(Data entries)

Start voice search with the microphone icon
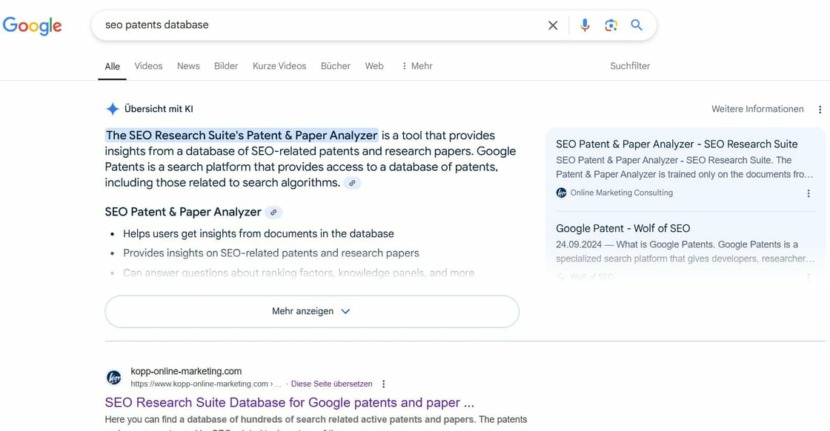The width and height of the screenshot is (830, 431). click(584, 25)
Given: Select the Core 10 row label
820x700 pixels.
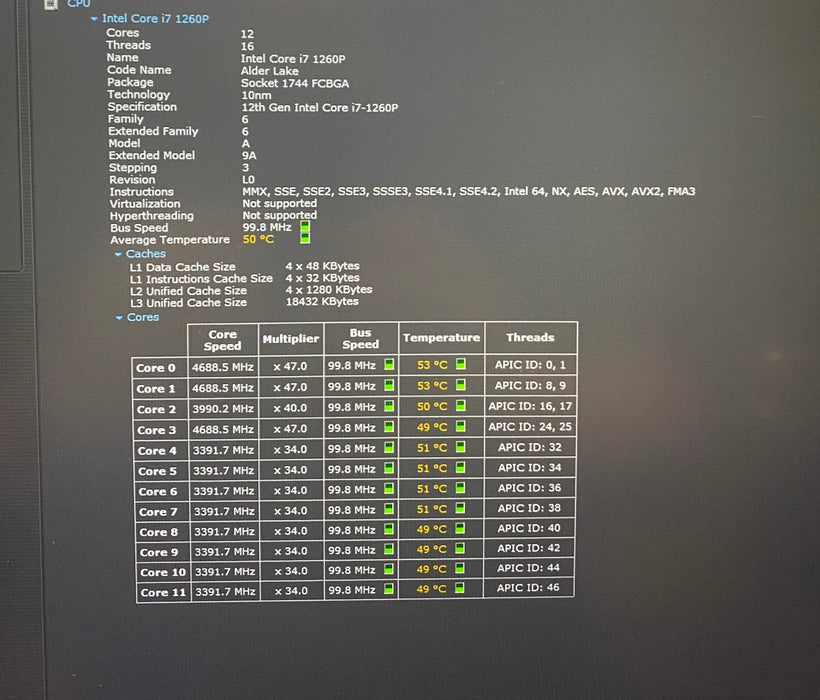Looking at the screenshot, I should [x=162, y=570].
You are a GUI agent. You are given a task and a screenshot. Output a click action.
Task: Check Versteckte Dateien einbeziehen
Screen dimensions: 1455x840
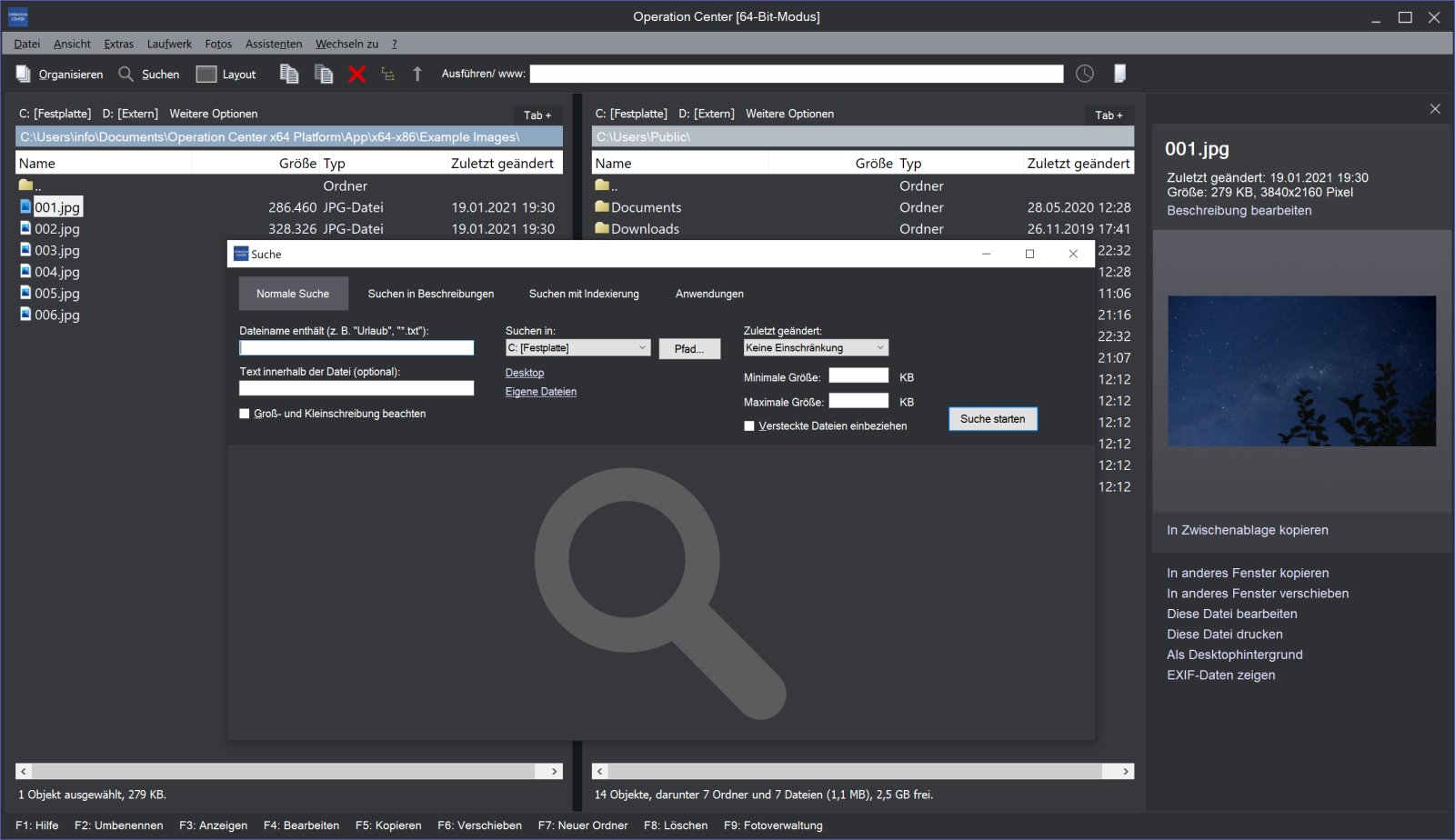pos(749,426)
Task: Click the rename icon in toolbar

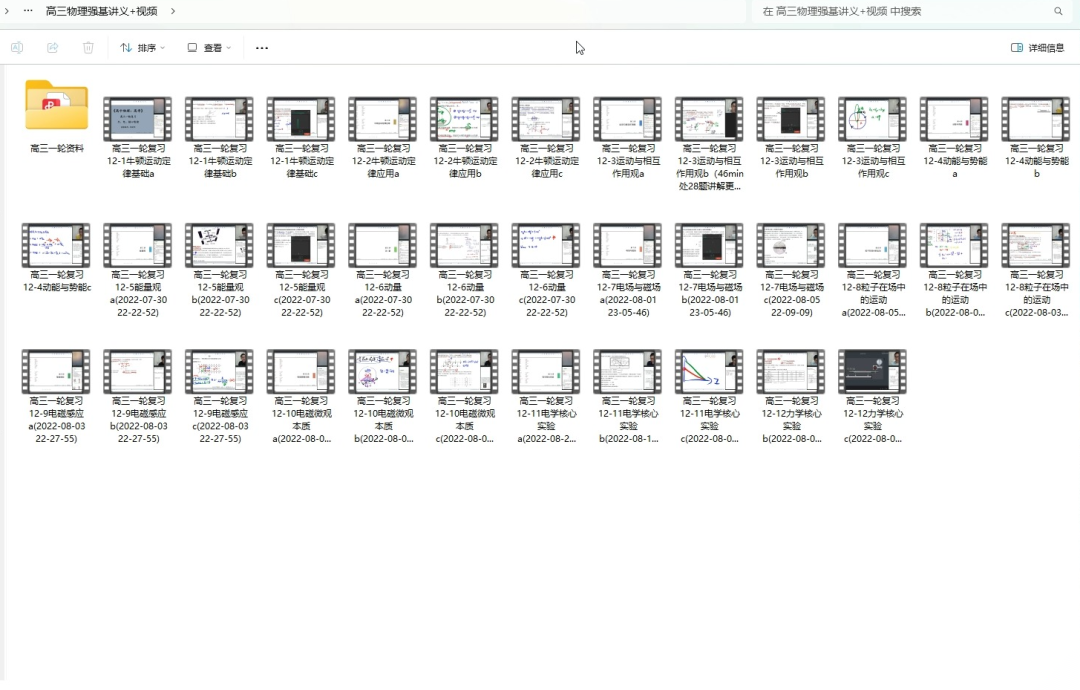Action: pyautogui.click(x=17, y=47)
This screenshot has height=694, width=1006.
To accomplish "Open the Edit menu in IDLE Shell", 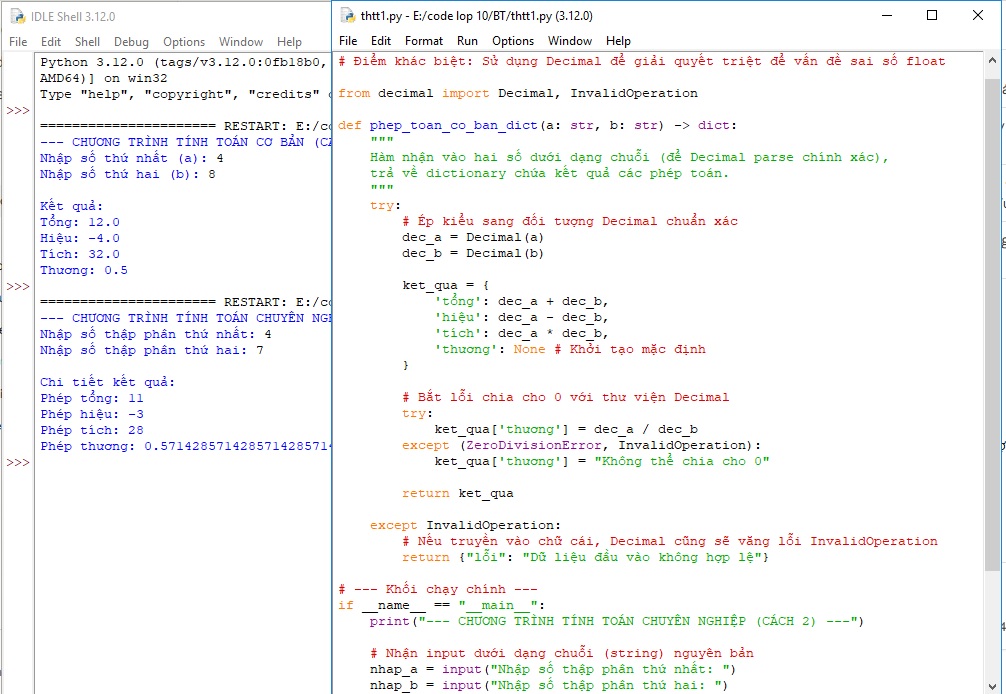I will coord(50,41).
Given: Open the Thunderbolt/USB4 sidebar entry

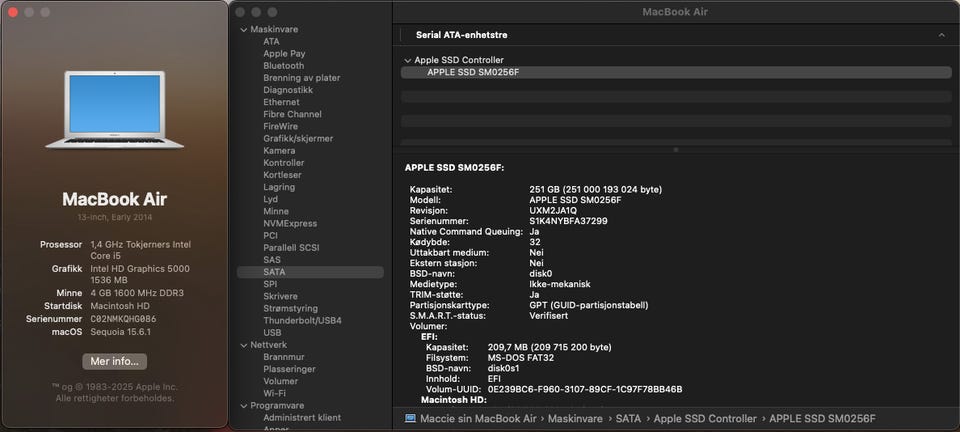Looking at the screenshot, I should coord(302,320).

• _WORK INSTRUCTIONS_
In the records above, find the line with "Given: Select the Core 10 row label" and the line with "This screenshot has height=694, width=1006."; please transcribe exactly those two lines and all lines between them, omitting any picture.

• _SOLVED PROBLEM_
Given: Select the Core 10 row label
820x700 pixels.
Looking at the screenshot, I should [x=162, y=570].
You are a GUI agent. You are given a task and a screenshot. Output a click action.
Task: Check Versteckte Dateien einbeziehen
Screen dimensions: 1455x840
pos(749,426)
Task: Click the rename icon in toolbar

Action: pyautogui.click(x=17, y=47)
This screenshot has height=694, width=1006.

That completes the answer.